> _PROBLEM DETAILS_
Exclude the pictures, then copy all remaining records exactly.

Source records
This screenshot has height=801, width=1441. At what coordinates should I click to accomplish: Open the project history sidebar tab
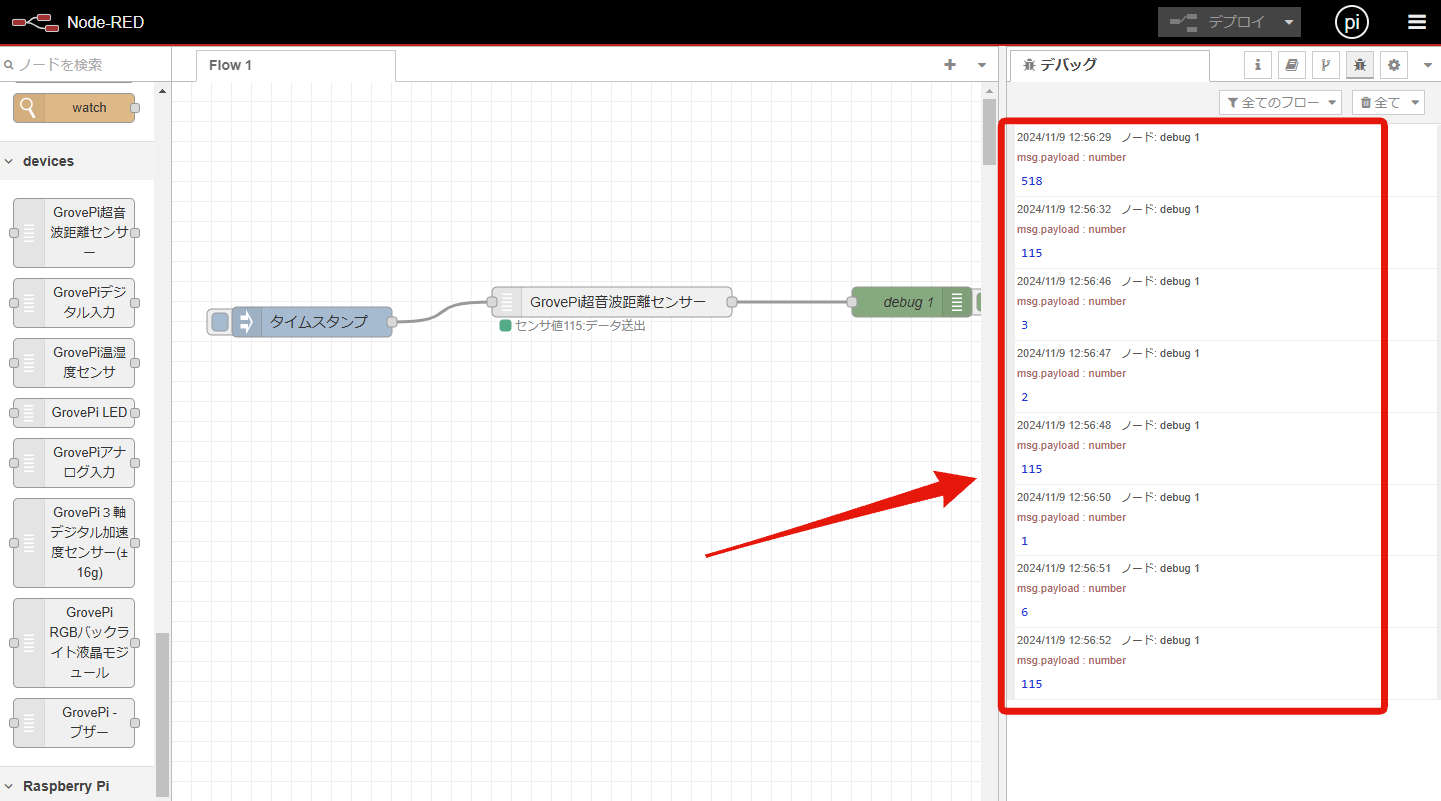click(x=1325, y=65)
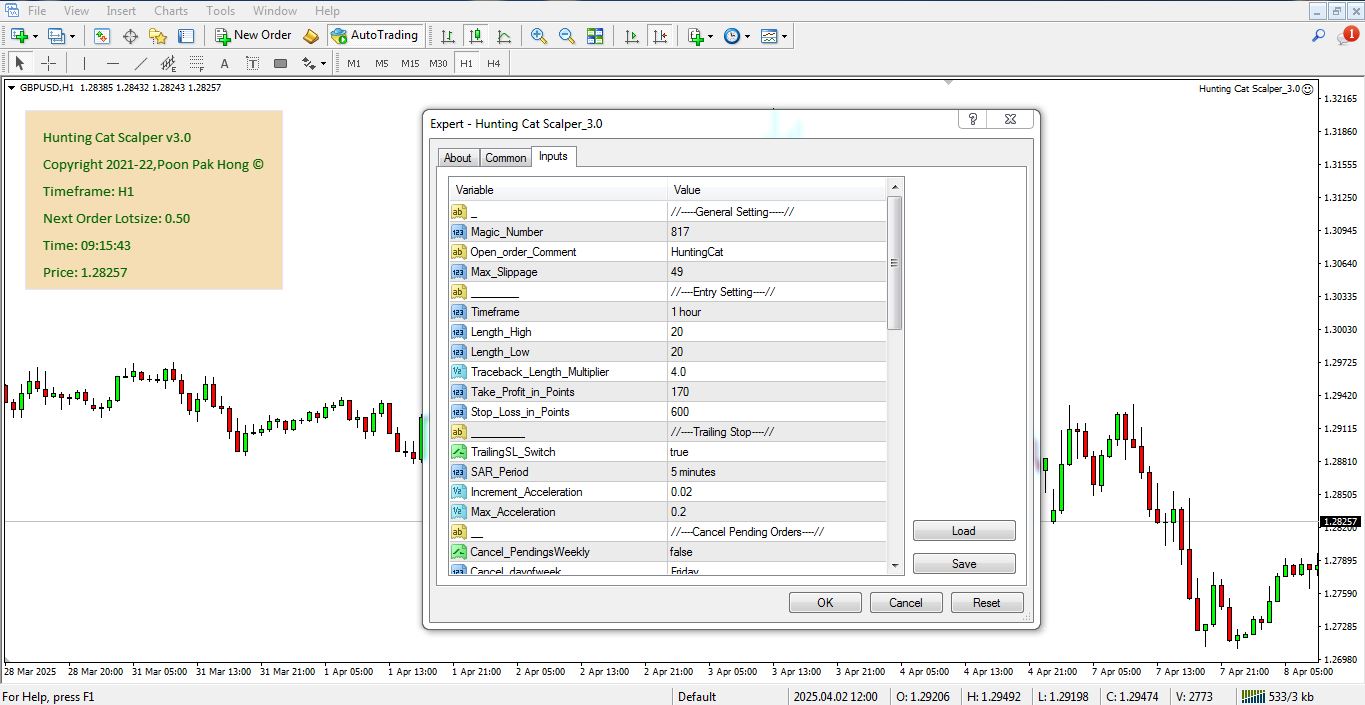
Task: Tile the chart windows
Action: pyautogui.click(x=594, y=36)
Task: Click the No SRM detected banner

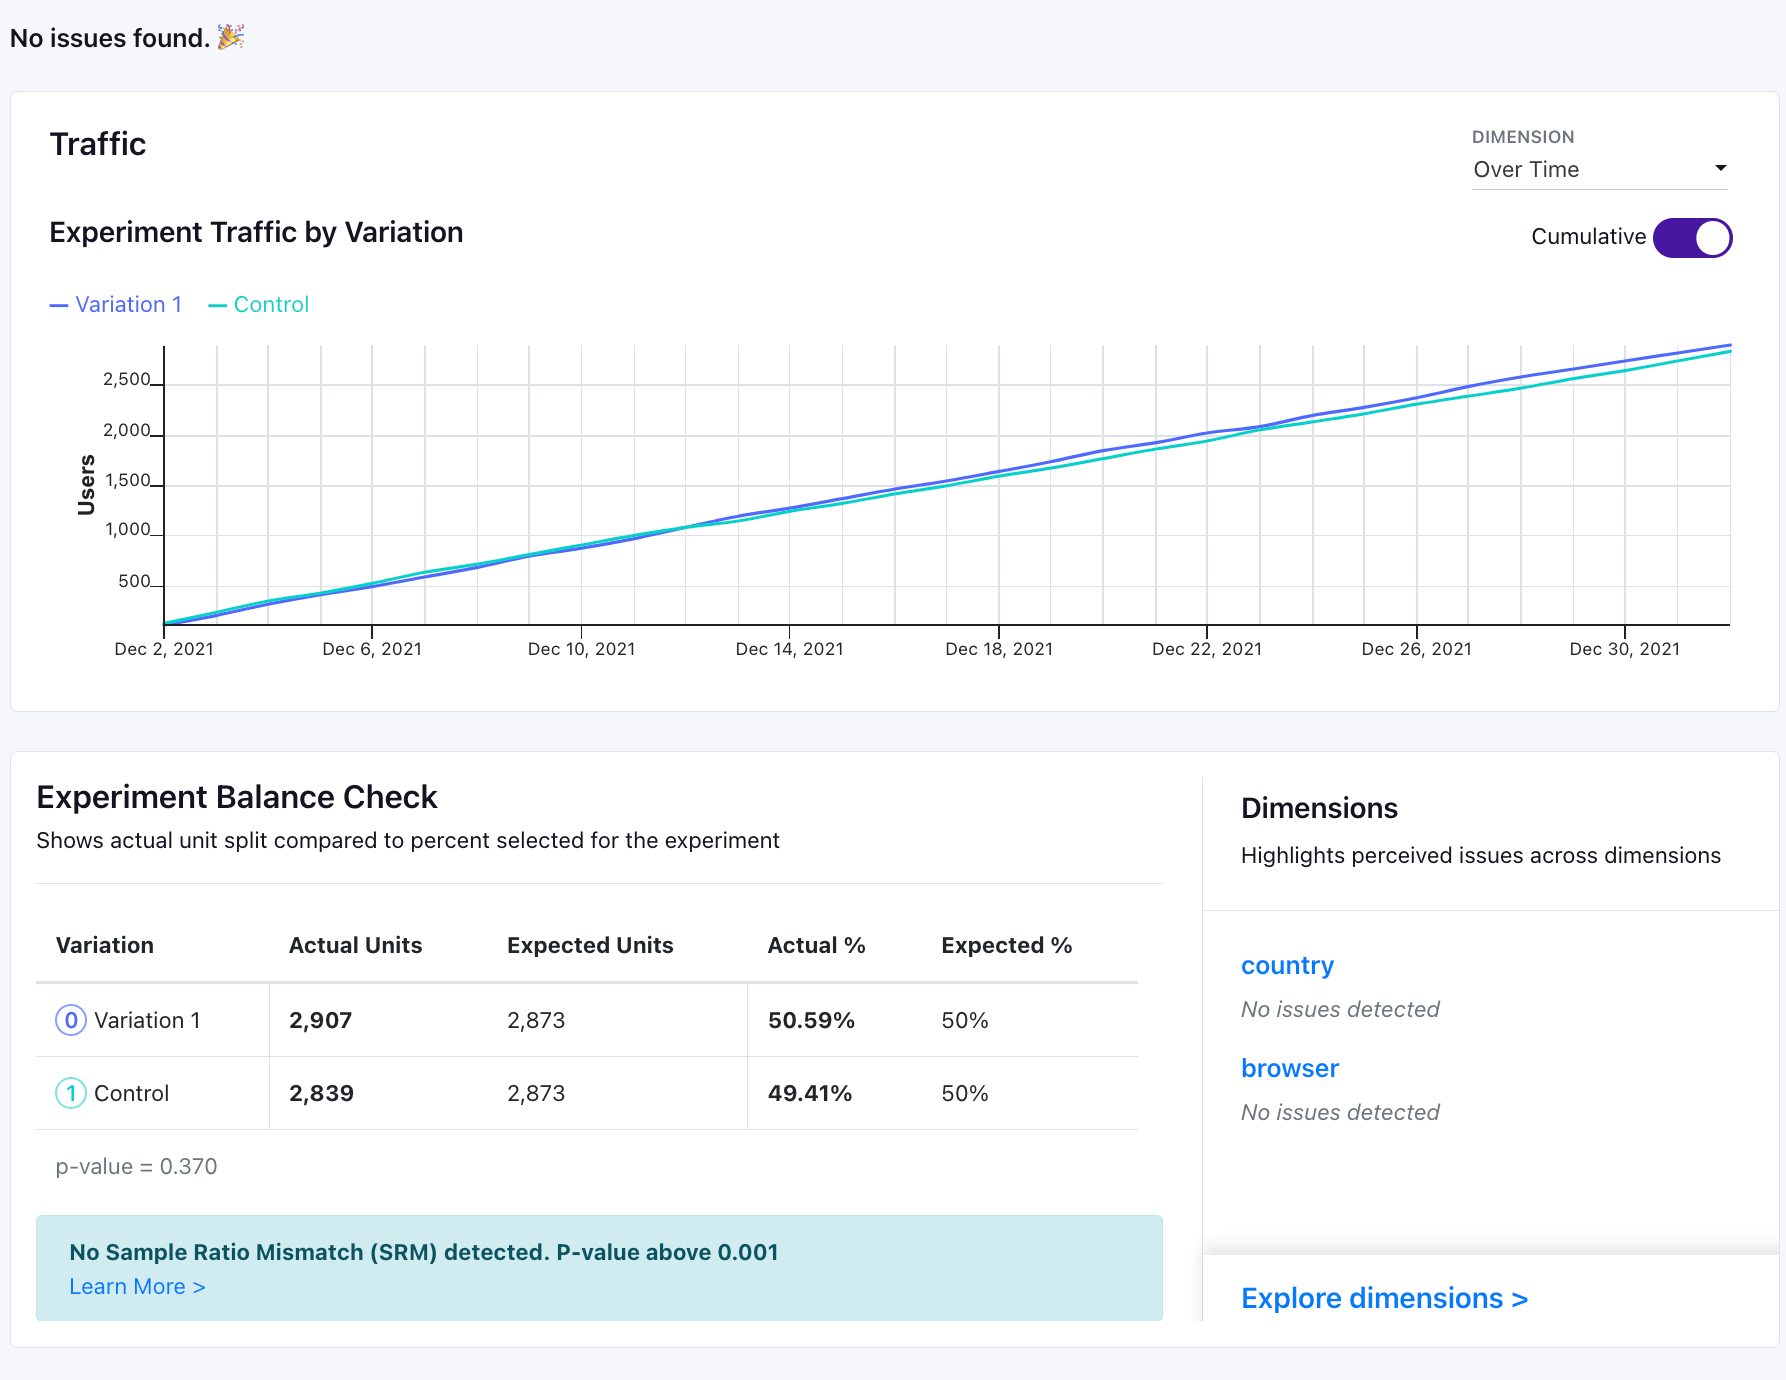Action: click(599, 1268)
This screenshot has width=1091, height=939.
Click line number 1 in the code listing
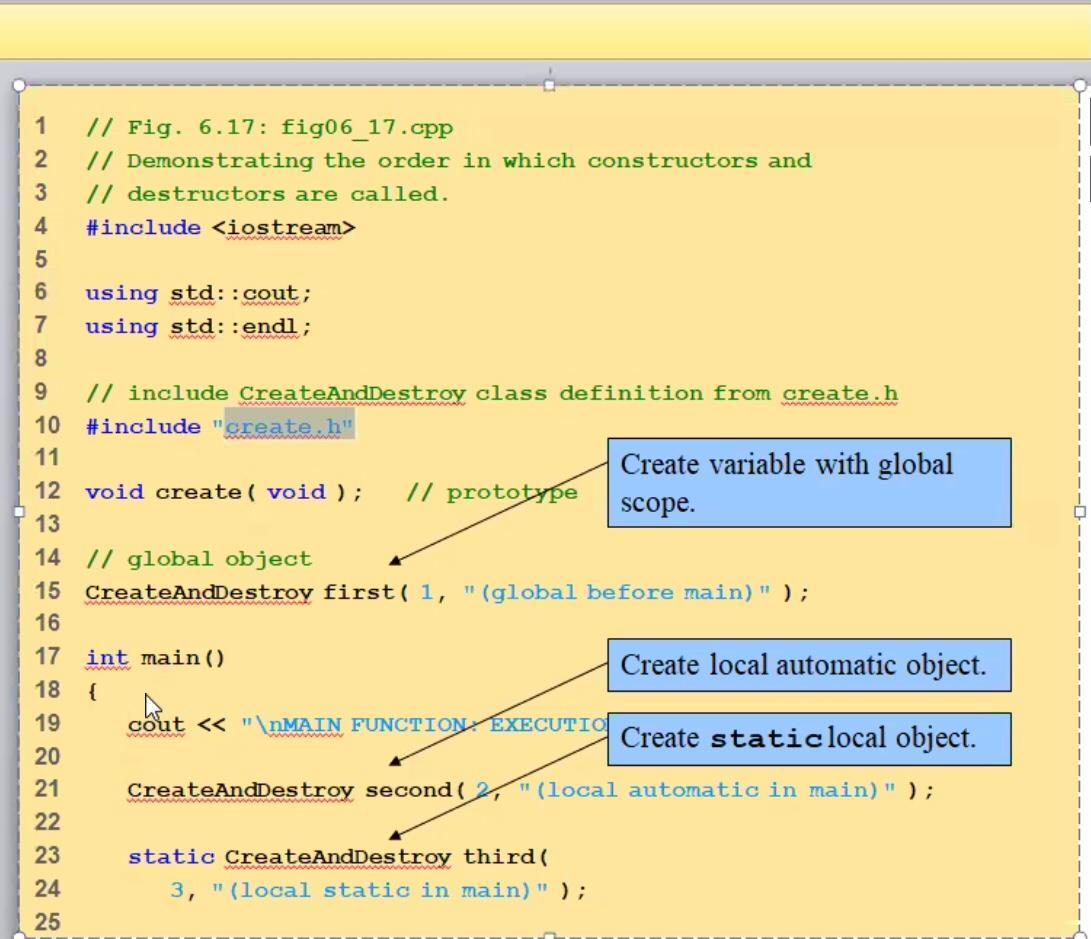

> _COMPLETED EXERCISE_
This screenshot has height=801, width=1441. At what coordinates should I click to accomplish: Open the project history sidebar tab
click(x=1325, y=65)
Task: Tile the chart windows
Action: pyautogui.click(x=594, y=36)
Task: Click the No SRM detected banner

Action: click(599, 1268)
This screenshot has width=1091, height=939.
Click line number 1 in the code listing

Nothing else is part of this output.